Everyone Has a Secret, and They’re All Stupid
The so-called twist? Nobody is here for the missing husband. Andress and her brother are uranium prospectors. Keach wants to exterminate a cannibal tribe for reasons that sound like a rejected National Geographic pitch. Another explorer joins because… well, because the script needed an extra body for the kill count. By the halfway point, you’re not rooting for anyone—you’re just hoping the mosquitoes take over so the credits will roll.
Cannibalism, Courtesy of the 1970s
Once they reach the mountain of Ra Ra Me—a name that sounds like a tiki drink—the cannibals finally show up, and the movie leans into its “video nasty” reputation with all the subtlety of a blunt machete. We get ritual killings, a tribal worship of the skeletal husband (who apparently died still clutching his Geiger counter), and the pièce de résistance: Ursula Andress stripped, smeared in orange goo, and ceremonially transformed into the “Cannibal Goddess.” It’s all meant to be shocking, but it plays like dinner theater for people whose safe word is “pass the uranium.”
Animal Cruelty Masquerading as Realism
And then there’s the animal cruelty. The filmmakers apparently thought the jungle wasn’t dangerous enough without staging actual animal deaths for the camera. Watching a monkey get eaten by a snake might be a “cultural artifact” for some grindhouse audiences, but for most modern viewers it’s just a reminder that the film industry once had the ethical standards of a drunk termite.
Violence, Sleaze, and Zero Fun
Yes, there’s gore—arms hacked, bodies roasted, genitals removed—but none of it has the craftsmanship of the great exploitation flicks. It’s all ugly without being artful, which is the worst possible combination. Even Cannibal Holocaustknew how to package its atrocities in a way that made you feel something other than mild irritation and a vague desire to bathe.
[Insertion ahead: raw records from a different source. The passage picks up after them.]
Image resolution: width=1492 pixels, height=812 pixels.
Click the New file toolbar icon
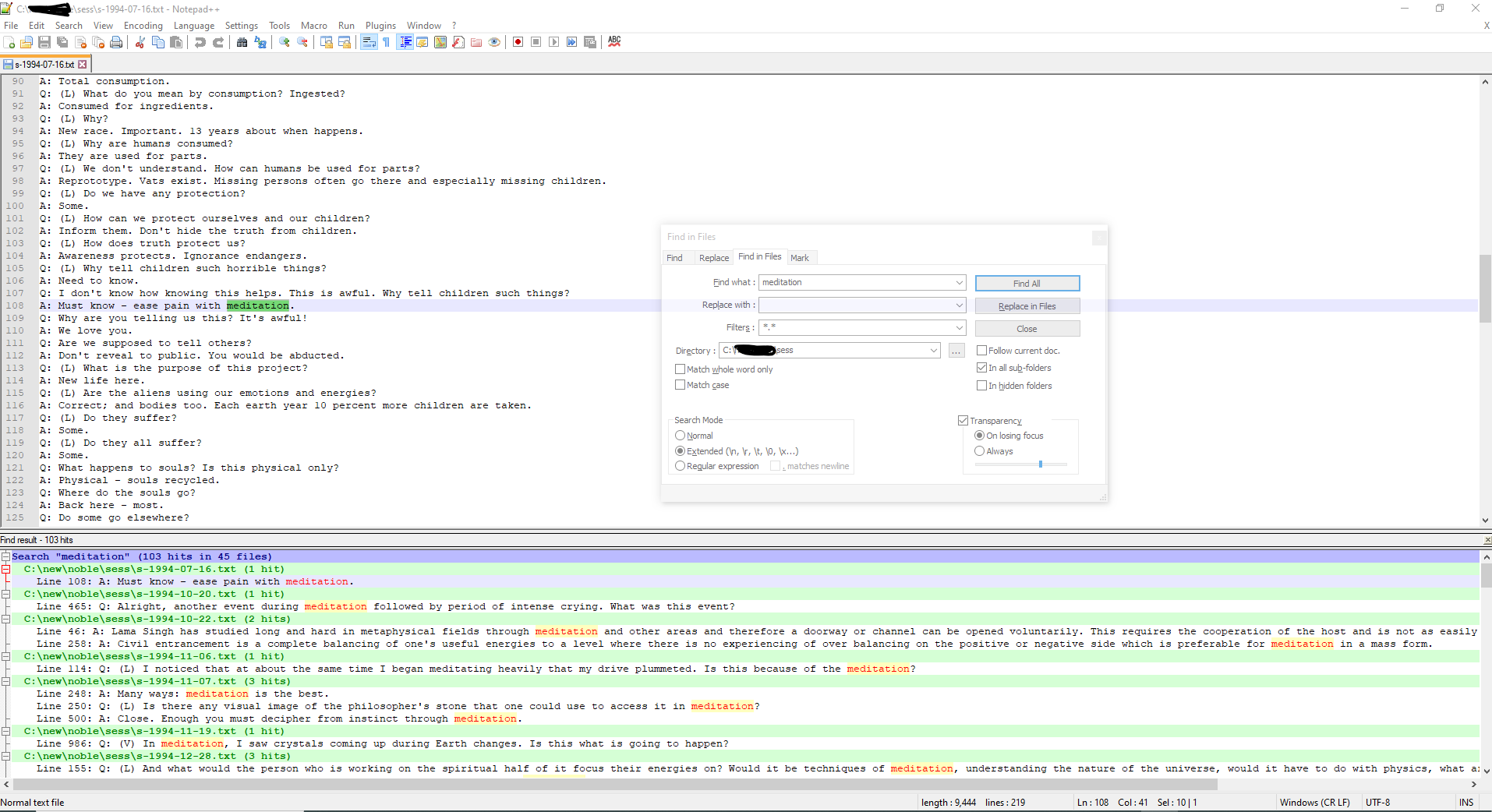click(x=9, y=42)
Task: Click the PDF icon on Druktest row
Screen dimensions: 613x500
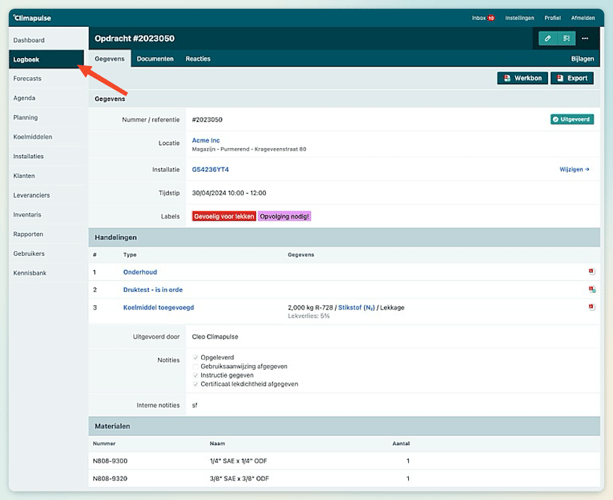Action: click(591, 289)
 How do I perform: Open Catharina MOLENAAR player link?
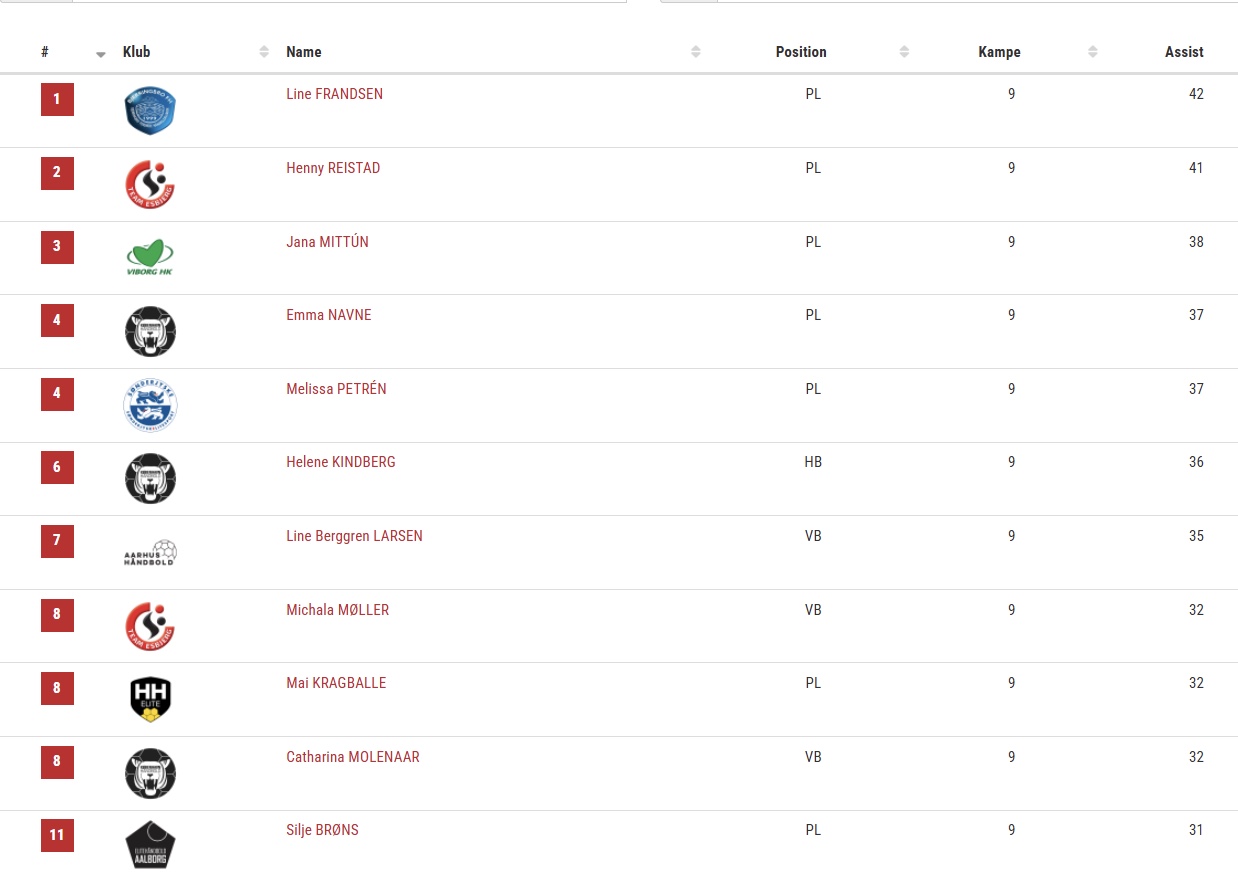pos(352,757)

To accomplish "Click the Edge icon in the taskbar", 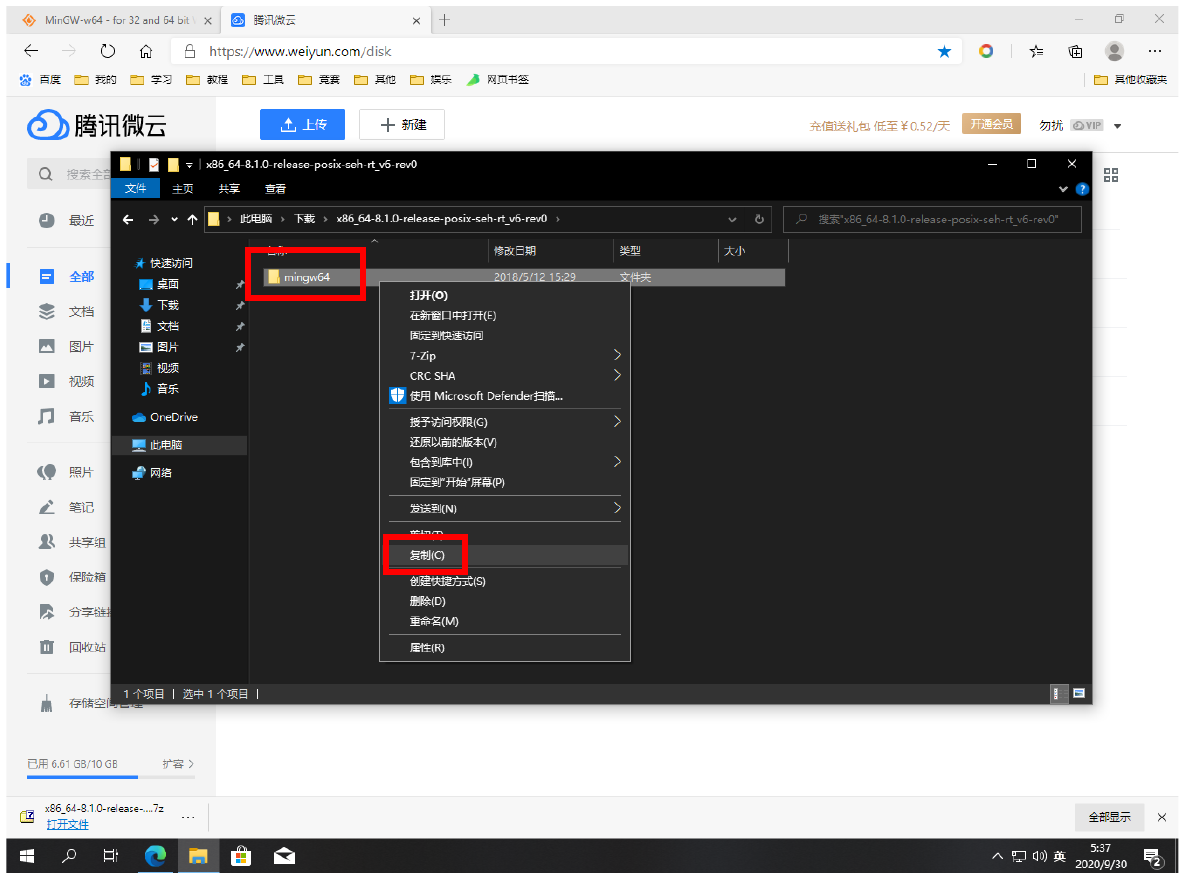I will [155, 856].
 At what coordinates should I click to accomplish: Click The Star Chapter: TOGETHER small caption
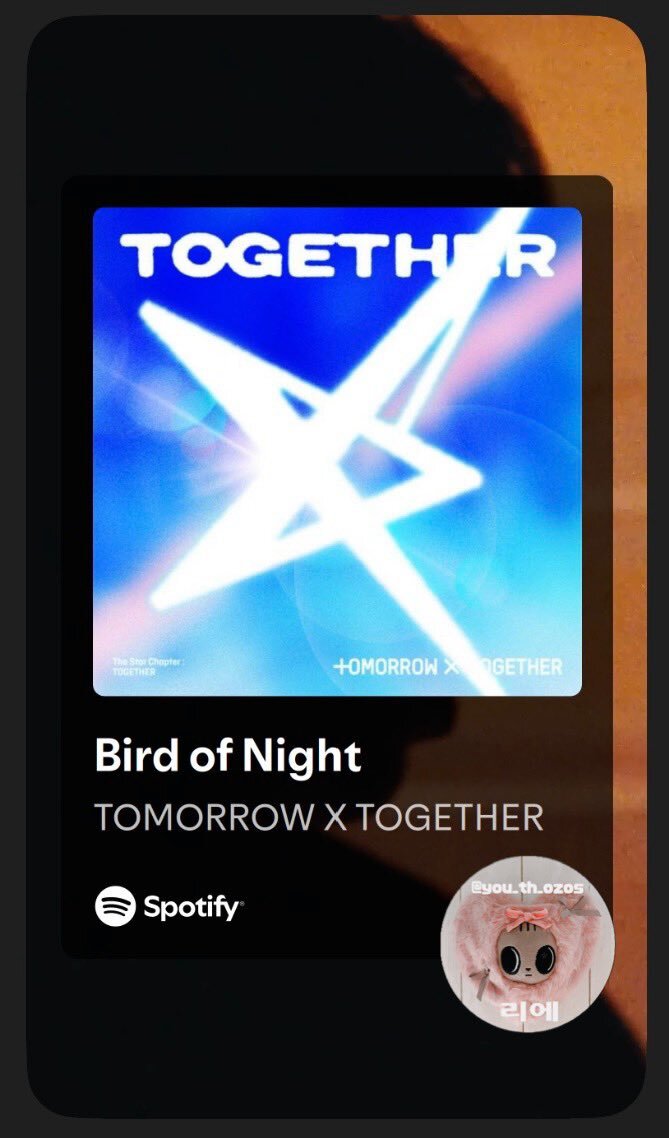[134, 667]
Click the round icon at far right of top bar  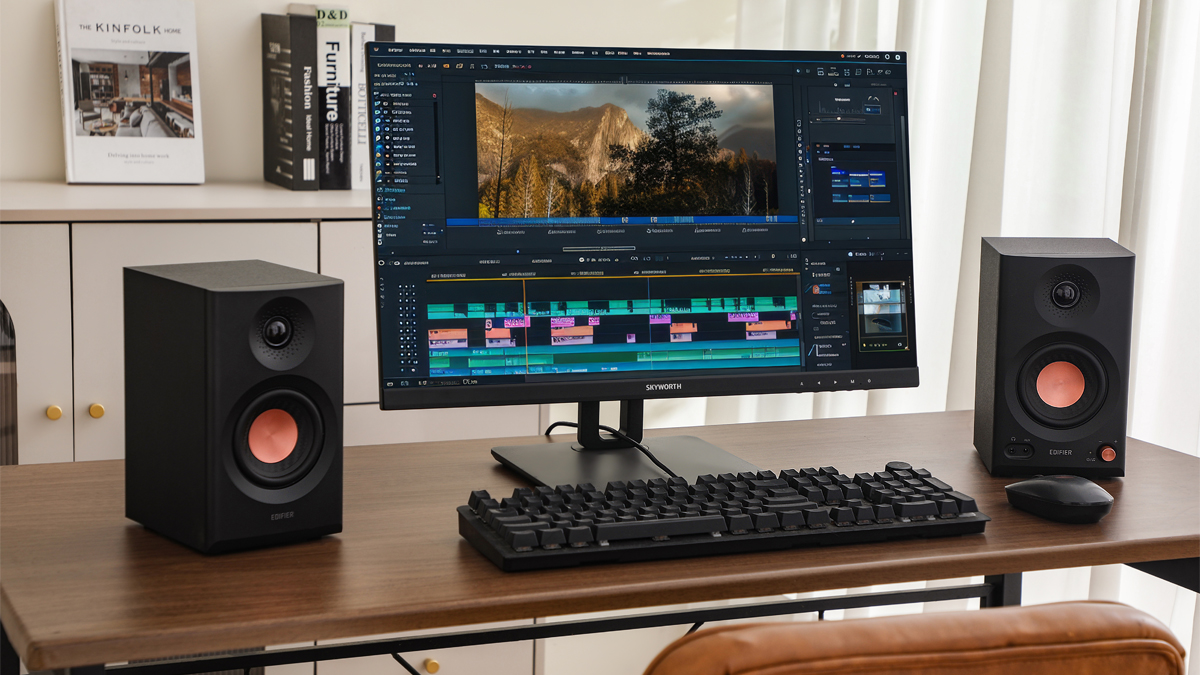click(x=897, y=56)
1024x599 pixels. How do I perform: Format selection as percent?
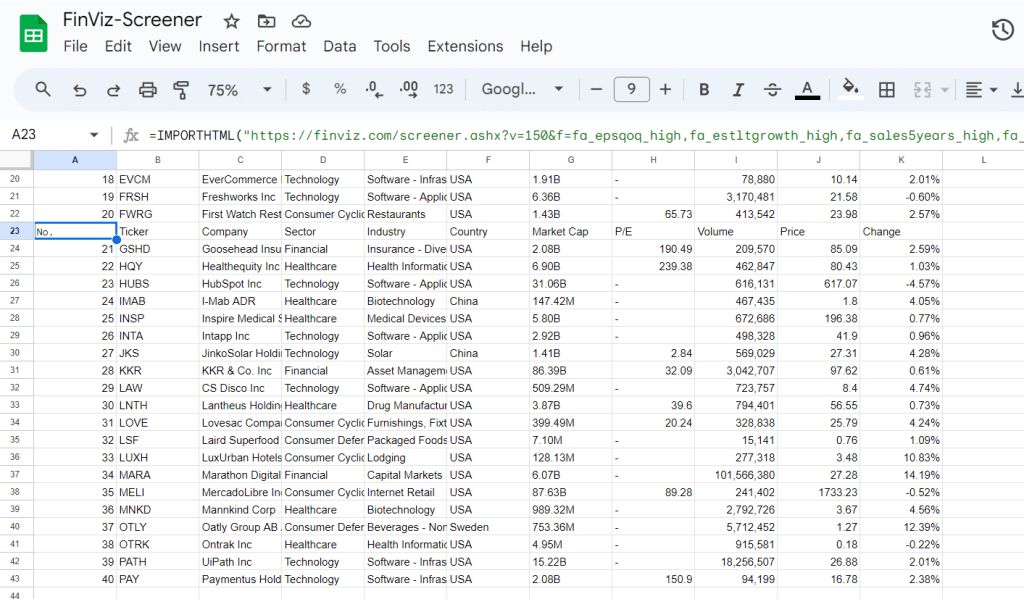coord(340,89)
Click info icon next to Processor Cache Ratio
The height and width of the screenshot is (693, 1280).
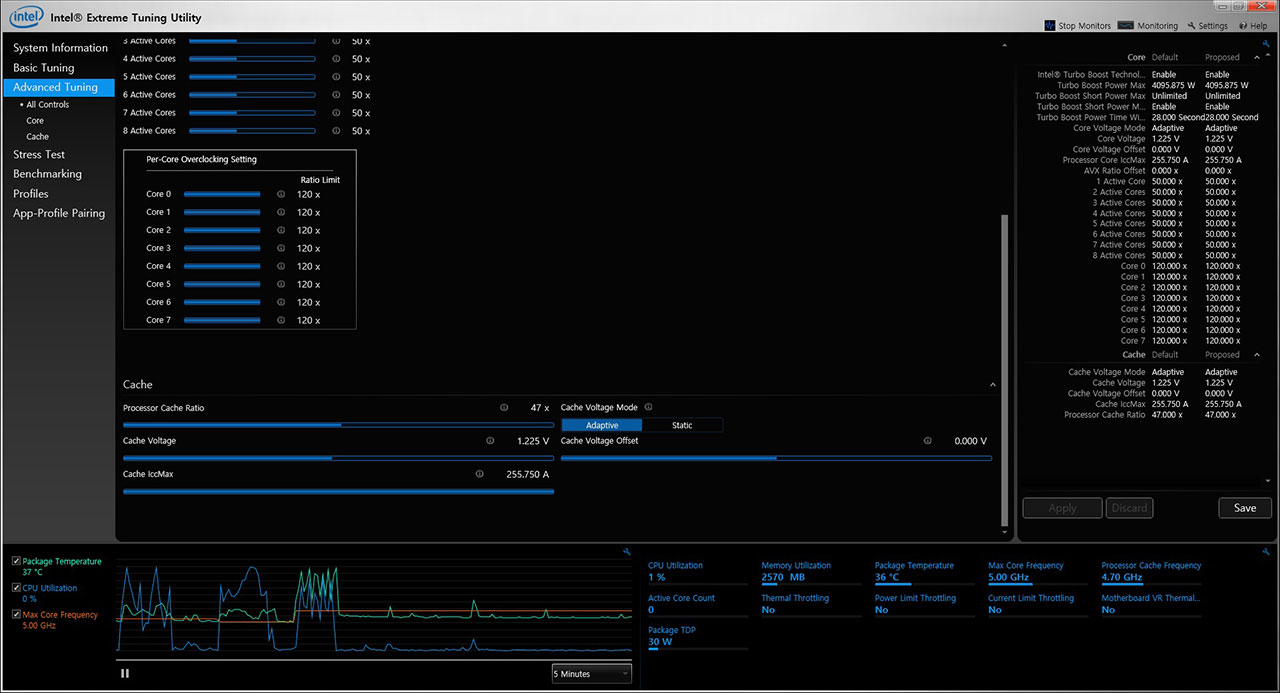point(504,408)
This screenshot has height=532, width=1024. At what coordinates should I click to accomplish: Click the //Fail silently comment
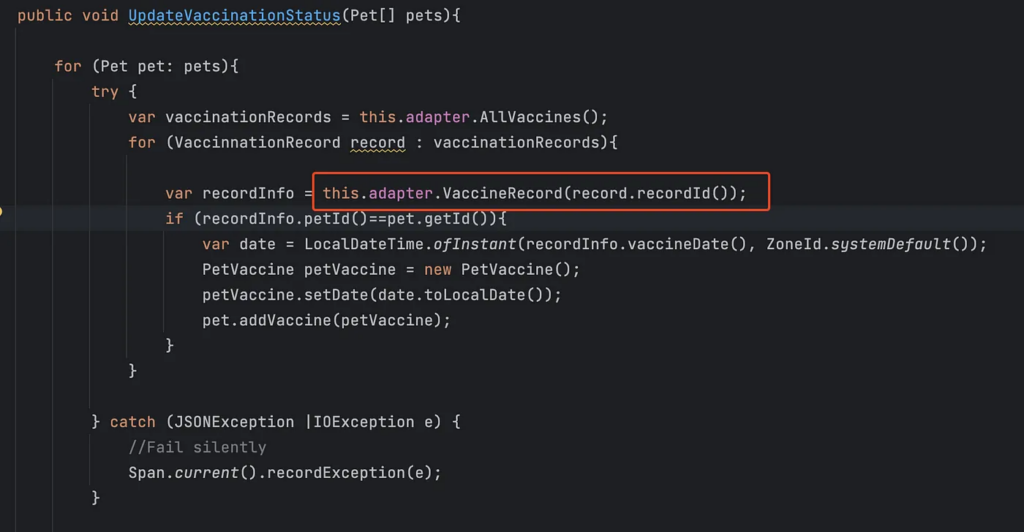coord(197,448)
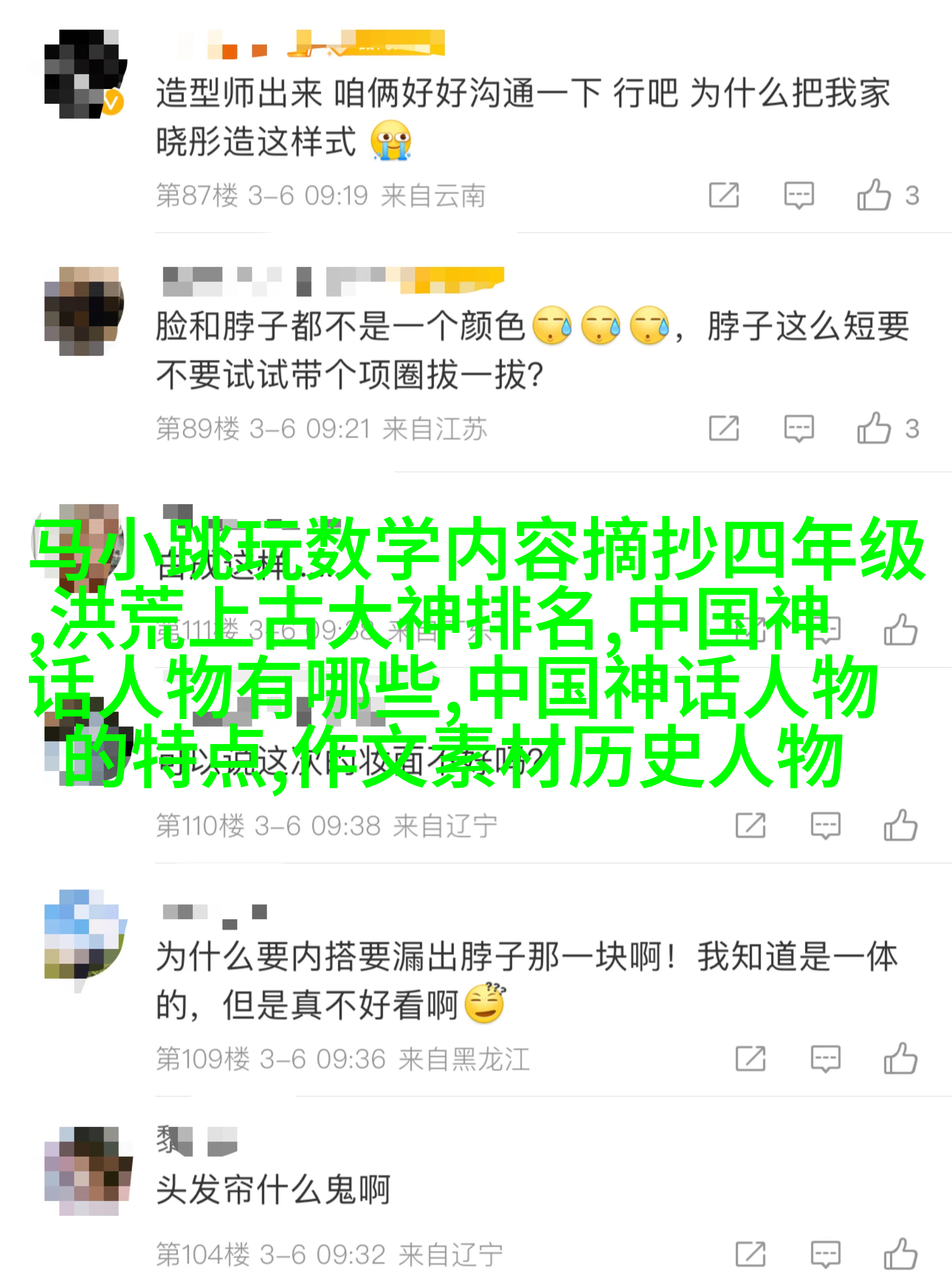Viewport: 952px width, 1288px height.
Task: Like the floor 109 comment from Heilongjiang
Action: click(x=900, y=1059)
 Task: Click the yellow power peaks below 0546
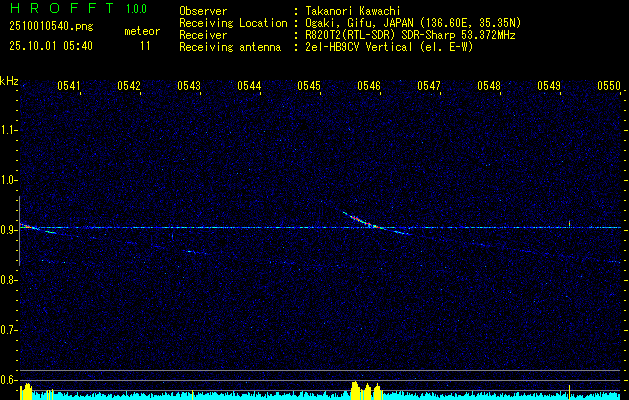tap(366, 389)
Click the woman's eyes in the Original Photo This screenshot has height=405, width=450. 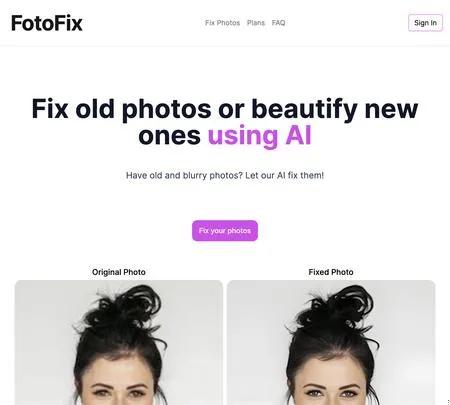(119, 393)
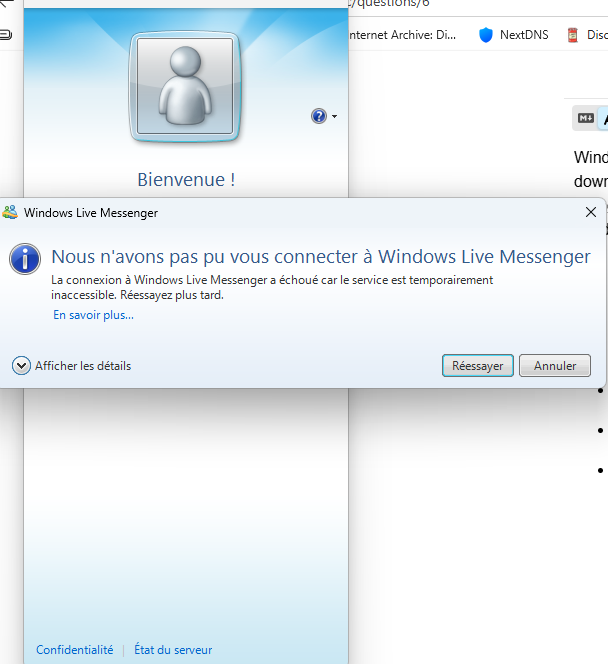Click the blue information icon in the dialog
608x664 pixels.
[25, 258]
The Escape You Don’t Care About
In the end, Andress and her male co-survivor escape, though the film treats it less like triumph and more like a contractual obligation. They limp away from the carnage, and we limp toward the exit, both parties having endured more than they should have for such little payoff. The cannibal tribe goes back to their day, the uranium is forgotten, and the audience is left with the grim knowledge that they could have spent the last 100 minutes doing literally anything else.
Final Word: A Video Nasty in the Worst Sense
Slave of the Cannibal God is the kind of movie that gives exploitation cinema a bad name—not because it’s transgressive, but because it’s tedious. It’s sleazy without spark, violent without tension, and exotic without authenticity. The mountain might belong to the Cannibal God, but the runtime belongs to the devil.